The Legislative Government Oversight Committee voted to direct the Office of Program Evaluation and Government Accountability (OPEGA) to add a risk assessment of the MaineCare program-integrity unit to its work plan.
Committee members cited past findings and federal inspections that raised questions about the program-integrity unit staffing, analytics, automated edits, and referral rates. OPEGA described relevant prior reports from 2009 and a 2015 federal on-site inspection and proposed a scaled risk assessment to evaluate whether the unit is "fit for purpose" to monitor MaineCare, a program OPEGA characterized as roughly a $5 billion expenditure across federal and state funding.

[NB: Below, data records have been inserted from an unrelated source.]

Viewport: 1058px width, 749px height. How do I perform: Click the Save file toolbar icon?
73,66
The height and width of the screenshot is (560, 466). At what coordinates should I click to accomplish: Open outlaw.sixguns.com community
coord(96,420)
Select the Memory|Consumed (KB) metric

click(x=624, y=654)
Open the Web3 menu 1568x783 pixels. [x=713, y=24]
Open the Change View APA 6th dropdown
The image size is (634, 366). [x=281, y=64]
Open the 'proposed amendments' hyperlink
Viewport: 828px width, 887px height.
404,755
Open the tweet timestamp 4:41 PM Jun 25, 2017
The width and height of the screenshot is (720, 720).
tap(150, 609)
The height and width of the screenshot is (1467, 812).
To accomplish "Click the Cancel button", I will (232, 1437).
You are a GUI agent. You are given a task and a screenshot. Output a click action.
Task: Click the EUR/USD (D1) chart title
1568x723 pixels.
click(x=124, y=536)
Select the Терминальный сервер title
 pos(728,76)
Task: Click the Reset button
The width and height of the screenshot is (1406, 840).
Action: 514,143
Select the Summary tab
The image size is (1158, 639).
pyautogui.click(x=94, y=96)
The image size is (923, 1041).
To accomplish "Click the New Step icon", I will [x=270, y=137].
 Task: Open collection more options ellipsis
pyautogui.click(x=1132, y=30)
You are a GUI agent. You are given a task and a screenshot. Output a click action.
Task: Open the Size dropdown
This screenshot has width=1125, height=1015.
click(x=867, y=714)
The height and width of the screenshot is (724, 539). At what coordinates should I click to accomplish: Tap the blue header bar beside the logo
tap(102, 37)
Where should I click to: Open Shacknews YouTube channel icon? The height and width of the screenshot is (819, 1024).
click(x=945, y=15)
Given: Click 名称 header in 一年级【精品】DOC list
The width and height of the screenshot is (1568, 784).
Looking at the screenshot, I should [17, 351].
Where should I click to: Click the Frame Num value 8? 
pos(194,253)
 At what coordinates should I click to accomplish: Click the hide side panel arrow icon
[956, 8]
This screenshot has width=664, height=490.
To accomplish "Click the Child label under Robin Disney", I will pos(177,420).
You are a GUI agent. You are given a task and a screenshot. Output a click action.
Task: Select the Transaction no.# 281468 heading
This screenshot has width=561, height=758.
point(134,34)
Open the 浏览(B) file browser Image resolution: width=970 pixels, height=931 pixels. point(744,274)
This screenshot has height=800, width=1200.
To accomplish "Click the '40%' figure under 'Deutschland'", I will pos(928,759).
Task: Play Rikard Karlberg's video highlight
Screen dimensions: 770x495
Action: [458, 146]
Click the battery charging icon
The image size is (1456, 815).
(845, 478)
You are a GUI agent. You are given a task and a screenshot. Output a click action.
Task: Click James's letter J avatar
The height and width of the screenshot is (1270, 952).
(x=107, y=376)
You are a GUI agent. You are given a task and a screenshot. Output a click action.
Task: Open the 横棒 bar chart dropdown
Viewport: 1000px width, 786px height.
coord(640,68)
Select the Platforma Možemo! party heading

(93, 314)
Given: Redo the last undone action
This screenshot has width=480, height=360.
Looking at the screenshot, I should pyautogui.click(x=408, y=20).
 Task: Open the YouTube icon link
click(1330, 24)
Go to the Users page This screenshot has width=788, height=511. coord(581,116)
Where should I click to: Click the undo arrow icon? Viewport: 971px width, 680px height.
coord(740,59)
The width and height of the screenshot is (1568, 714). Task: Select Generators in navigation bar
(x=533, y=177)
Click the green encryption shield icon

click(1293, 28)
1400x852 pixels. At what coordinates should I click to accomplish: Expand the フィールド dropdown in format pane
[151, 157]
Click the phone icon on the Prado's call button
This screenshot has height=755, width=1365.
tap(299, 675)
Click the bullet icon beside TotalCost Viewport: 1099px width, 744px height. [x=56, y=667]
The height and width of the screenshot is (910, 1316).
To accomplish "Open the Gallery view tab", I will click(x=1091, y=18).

The motion to direct OPEGA was moved by a committee member and seconded on the floor; the clerk recorded the vote as unanimous of members present, with absent members given until the following Tuesday at noon to cast absentee votes. The committee discussed timing and competing priorities: two other OPEGA projects (seed-potato program review and Juniper Ridge) are in active work, and chairs noted procedures exist to reorder the work plan by majority vote if the committee later decides to prioritize the MaineCare work.
OPEGA said the risk assessment would focus on infrastructure elements such as staffing levels, analytics and data capability, automated system edits, referral rate history, and whether adequate processes exist to detect anomalies and refer cases for further investigation.
Committee chairs and members emphasized the assessment would be diagnostic and not a forensic audit of all MaineCare claims, but said it would identify areas that are "blinking red" and inform whether a larger review is warranted. OPEGA indicated it could provide a scaled report card on the unit's capacity and recommend follow-up tests or narrower audits based on findings.
The committee did not announce specific deadlines for OPEGA's work at the hearing; OPEGA staff said they would scope the review and report timelines back to the committee.